La Corte Constitucional, por su parte, abrió el camino para que civiles implicados en el conflicto, por ejemplo como financiadores de los grupos armados, o agentes del Estado distintos a los miembros de la fuerza pública dejen a su discrecionalidad si comparecen o no ante la JEP o deciden acogerse a los sistemas ordinarios de juzgamiento. Mal presagio frente a una justicia que hasta ahora se ha caracterizado por su inoperancia, y porque desconoce el objetivo que se busca con el modelo de justicia transicional, cual es el de que todos los actores comprometidos asuman su cuota de responsabilidad, como una forma también de despejar el camino que nos ayude a sanar las heridas, que sí que van ser duras de cicatrizar.  

Resta esperar lo que ocurra en las próximas elecciones de Congreso y Presidente de la República, en una campaña que vuelve sobre la polarización que se ha vivido en los últimos debates electorales en torno a una salida negociada o la confrontación militar con las organizaciones guerrilleras, que ahora se relaciona con el futuro que les espera a los acuerdos. Es decir, si a uno y otro llegarán quienes están dispuestos a continuar con su implementación o, por el contrario, quienes buscarán desconocerlos y van a reversar lo poco que hasta ahora se ha logrado avanzar.

La consolidación de la paz o la continuidad de la guerra, convertidos ahora más que nada en factores de manipulación del electorado, vuelven a ser entonces decisorios, especialmente para saber quién llegue a ocupar la silla presidencial. Las volteretas en el Congreso de algunos partidos que formaron parte del gobierno de la Unidad Nacional, particularmente el del exvicepresidente y hoy candidato de Cambio Radical, Germán Vargas Lleras, son la evidencia de cómo los viejos zorros de la política saben disponer las cargas para que mejor anden sus mulas. No importa el qué dirán.

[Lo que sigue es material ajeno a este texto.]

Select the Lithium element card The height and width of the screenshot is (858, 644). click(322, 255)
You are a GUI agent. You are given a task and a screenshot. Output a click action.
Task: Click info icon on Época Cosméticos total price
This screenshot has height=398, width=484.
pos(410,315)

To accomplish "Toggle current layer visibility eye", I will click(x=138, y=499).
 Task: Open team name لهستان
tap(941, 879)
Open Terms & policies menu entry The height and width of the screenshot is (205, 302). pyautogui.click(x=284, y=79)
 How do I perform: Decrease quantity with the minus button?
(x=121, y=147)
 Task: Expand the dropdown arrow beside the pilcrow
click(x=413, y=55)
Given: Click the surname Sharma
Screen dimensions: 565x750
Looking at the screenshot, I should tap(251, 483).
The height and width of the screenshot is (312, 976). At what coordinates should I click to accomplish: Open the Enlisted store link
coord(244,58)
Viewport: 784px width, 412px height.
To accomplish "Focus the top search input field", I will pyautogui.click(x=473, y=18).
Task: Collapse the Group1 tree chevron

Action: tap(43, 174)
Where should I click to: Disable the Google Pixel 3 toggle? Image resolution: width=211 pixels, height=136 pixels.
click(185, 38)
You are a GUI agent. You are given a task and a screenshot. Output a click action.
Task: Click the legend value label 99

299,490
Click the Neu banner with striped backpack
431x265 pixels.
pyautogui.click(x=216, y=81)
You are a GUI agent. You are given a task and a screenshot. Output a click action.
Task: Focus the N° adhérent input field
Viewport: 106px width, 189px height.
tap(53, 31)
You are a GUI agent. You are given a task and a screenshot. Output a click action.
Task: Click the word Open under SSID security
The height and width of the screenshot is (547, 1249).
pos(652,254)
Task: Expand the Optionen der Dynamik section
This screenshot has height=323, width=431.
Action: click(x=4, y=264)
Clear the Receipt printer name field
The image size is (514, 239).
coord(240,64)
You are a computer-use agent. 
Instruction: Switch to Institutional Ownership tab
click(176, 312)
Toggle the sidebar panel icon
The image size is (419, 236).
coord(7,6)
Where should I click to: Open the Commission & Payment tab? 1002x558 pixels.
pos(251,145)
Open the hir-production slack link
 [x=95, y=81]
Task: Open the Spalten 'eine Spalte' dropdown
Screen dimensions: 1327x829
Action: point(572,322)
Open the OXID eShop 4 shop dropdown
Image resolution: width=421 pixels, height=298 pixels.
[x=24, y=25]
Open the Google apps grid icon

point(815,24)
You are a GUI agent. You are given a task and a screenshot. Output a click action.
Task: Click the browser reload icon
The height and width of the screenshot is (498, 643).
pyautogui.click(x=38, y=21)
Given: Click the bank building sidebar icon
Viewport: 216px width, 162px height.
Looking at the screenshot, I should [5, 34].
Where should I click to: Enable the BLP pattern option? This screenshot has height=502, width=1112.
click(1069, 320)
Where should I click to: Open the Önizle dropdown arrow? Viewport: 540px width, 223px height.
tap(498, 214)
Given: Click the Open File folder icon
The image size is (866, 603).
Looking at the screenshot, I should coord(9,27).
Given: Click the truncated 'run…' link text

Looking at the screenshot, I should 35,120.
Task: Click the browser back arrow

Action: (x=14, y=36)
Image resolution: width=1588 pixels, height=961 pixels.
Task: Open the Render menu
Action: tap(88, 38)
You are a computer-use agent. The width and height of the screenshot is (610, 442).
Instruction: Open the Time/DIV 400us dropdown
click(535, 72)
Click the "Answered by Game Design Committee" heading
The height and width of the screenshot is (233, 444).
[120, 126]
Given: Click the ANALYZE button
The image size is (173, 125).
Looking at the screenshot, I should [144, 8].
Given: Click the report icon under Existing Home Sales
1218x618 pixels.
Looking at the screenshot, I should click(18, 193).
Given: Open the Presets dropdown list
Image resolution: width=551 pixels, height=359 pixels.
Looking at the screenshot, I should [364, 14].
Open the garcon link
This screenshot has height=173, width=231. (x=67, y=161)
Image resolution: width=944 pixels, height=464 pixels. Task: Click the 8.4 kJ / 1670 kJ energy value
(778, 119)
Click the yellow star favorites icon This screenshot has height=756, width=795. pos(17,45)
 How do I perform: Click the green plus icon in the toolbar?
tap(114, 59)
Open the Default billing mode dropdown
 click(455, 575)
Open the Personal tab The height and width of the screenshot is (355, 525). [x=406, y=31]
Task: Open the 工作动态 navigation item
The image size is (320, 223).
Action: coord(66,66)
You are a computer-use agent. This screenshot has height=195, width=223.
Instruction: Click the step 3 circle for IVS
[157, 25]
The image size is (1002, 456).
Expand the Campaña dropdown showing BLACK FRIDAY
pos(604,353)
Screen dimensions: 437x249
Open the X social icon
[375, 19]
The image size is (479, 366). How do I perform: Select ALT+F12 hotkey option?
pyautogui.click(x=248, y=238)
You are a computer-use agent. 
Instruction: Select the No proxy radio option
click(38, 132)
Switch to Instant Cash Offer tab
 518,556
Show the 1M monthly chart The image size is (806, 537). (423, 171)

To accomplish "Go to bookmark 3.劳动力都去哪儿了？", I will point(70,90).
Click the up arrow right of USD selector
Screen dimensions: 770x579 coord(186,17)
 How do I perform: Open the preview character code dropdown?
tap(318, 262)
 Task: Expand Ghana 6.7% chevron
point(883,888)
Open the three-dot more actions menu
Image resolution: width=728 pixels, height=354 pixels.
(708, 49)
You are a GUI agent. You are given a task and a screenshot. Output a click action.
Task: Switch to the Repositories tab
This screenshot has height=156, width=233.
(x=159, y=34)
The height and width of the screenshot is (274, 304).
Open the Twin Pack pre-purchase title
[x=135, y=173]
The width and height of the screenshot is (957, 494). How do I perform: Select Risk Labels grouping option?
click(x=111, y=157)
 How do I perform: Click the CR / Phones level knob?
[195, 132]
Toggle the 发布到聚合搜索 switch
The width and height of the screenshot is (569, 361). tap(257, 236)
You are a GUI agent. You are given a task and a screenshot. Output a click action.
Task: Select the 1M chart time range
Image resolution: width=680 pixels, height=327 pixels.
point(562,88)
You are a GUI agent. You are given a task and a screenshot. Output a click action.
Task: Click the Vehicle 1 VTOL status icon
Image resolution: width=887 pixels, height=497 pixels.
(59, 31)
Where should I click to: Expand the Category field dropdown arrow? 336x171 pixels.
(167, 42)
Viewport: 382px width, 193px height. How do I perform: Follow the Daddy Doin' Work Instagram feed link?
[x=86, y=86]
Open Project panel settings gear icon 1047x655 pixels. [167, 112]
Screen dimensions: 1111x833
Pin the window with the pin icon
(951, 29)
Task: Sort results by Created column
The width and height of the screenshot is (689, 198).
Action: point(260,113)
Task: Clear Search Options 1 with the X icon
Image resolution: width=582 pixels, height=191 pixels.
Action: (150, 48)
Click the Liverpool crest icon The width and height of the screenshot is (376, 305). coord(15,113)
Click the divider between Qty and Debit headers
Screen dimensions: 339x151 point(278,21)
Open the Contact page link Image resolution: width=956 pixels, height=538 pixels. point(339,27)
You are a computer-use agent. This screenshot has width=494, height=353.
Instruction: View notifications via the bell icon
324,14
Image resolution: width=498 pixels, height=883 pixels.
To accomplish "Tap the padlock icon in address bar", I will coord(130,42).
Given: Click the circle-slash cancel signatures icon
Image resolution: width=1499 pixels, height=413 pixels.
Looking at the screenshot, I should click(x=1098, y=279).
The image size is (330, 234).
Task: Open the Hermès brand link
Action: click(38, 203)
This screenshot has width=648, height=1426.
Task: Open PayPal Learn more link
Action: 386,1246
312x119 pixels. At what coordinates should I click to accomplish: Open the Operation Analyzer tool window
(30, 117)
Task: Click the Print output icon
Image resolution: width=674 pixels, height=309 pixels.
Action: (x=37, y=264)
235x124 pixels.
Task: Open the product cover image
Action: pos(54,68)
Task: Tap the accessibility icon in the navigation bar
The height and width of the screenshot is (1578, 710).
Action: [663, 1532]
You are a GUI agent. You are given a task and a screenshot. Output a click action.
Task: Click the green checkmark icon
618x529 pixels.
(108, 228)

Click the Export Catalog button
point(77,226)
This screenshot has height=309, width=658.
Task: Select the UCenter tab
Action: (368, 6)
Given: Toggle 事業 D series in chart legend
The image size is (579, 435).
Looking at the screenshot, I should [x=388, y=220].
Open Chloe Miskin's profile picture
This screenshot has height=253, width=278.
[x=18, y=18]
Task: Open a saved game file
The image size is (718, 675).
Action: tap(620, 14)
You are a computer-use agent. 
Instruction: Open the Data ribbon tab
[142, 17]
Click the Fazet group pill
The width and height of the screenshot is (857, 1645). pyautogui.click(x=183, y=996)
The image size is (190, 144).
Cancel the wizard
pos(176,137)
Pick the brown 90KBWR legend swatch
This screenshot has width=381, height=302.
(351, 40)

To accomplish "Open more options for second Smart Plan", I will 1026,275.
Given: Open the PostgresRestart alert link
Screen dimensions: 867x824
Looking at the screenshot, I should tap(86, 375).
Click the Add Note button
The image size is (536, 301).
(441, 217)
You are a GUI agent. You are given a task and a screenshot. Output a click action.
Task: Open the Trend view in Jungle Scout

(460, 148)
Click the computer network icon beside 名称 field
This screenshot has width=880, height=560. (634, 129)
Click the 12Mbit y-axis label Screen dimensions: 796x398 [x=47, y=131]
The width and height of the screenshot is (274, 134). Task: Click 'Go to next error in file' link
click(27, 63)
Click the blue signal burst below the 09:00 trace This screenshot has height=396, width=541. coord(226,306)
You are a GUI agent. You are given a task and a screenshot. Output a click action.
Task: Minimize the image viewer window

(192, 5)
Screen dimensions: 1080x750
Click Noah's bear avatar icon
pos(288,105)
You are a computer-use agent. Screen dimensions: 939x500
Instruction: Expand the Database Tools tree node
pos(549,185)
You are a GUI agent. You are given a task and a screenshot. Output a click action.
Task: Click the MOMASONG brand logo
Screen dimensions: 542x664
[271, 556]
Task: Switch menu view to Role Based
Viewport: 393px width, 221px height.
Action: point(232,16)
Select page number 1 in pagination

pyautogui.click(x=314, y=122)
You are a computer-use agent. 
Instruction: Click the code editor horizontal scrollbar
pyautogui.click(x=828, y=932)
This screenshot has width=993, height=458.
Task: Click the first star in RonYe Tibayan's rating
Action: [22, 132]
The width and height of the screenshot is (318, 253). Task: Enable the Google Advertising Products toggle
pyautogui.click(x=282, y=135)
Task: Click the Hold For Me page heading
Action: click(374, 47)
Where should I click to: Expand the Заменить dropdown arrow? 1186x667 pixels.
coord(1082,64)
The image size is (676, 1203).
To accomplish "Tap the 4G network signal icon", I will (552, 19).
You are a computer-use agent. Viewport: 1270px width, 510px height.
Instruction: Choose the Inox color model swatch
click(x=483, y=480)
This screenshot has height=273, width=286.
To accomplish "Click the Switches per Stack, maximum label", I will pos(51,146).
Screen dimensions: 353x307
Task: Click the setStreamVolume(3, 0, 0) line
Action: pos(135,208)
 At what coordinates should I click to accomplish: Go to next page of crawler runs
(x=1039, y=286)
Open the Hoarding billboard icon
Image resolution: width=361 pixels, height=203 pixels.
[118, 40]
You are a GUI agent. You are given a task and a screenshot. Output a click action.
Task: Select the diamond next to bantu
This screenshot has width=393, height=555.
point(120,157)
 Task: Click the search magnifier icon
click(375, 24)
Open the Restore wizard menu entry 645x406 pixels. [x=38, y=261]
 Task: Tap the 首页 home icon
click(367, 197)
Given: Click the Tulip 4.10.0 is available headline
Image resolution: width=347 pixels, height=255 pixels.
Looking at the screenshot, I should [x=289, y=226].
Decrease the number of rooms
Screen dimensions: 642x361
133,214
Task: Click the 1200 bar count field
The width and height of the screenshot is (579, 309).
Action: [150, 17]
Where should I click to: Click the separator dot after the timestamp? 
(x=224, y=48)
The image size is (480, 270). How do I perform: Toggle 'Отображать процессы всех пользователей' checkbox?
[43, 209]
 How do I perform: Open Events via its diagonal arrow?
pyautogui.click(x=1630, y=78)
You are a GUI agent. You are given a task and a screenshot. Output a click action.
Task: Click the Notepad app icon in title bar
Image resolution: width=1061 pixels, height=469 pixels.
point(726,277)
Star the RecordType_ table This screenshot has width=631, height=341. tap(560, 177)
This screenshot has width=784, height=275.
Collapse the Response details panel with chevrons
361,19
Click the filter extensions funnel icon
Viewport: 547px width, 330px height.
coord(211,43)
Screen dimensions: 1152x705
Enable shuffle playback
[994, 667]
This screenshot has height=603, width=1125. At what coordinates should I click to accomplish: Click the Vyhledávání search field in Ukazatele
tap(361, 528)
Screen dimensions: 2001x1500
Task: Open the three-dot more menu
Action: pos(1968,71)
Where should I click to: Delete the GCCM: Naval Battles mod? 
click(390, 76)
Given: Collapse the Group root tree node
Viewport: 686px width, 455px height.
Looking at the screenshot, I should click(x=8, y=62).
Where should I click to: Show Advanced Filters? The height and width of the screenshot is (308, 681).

A lo mejor nadie dice nada.  

Pero es también una manera de poner un velo sobre uno de los hechos que más debería llamar la atención a los ciudadanos a la hora de elegir, como es el de la corrupción, que tanto eco ha tenido en estos últimos años y en los que están implicados buena parte de los representantes de los partidos cuyos líderes aspiran a la presidencia o a ser elegidos o reelegidos al Senado o la Cámara de Representantes.

De manera que si los electores no reaccionan tendremos nuevamente en el Congreso a personajes como el heredero de Kiko Gómez en La Guajira, los Ñoños, los Musa Besaile, los Zuccardi, los Char, los Gnecco, los Aguilar, etc., corruptos o parapolíticos de diferente cuño partidista, para nombrar solo a algunos de los que quedaron incluidos en las listas de Cambio Radical, el partido de La U, Opción ciudadana o Centro Democrático, que no son más que los nuevos odres a los que han ido a parar los antiguos militantes de los partidos Liberal o Conservador, también contaminados y de los que por ahora no va quedando sino el nombre.

Pero también hay que entender el reflejo de una polarización en la que se sintetizan dos modelos o visiones de país: por un lado, la de un sector retardatario que quiere que el estado de cosas se mantenga, en el que se inscriben los sectores de derecha y extrema derecha y, por otro, la de los sectores de izquierda o progresistas, dispuestos a dejar que se produzcan las transformaciones para que, en todas sus manifestaciones, la democracia y la paz sean el hecho fundante de una nueva versión de país y sociedad.

El hecho novedoso será la participación de la FARC en el debate electoral, que independiente de cuáles sean sus resultados es de todas maneras una señal positiva e inédita en la etapa más reciente de la historia de Colombia; les calla la boca a quienes todavía descreen que son posibles soluciones distintas a las que sólo buscan eternizar la guerra, reafirmando que su desmovilización es un hecho y que está en firme su acogida a los acuerdos y su disposición a seguir en la lucha política, esta vez por la vías legales y constitucionales.

Esperemos a ver si los electores castigan a quienes pese a sus antecedentes en hechos de corrupción, su doble moral y su negativa a dejar que el país avance en la creación de condiciones más dignas para todos los colombianos, esperan seguir gozado de las mieles del poder. Ojalá esta vez le den la oportunidad a fuerzas renovadas, que lleven al país al umbral civilizatorio que corresponde, avanzadas ya casi dos décadas del siglo XXI.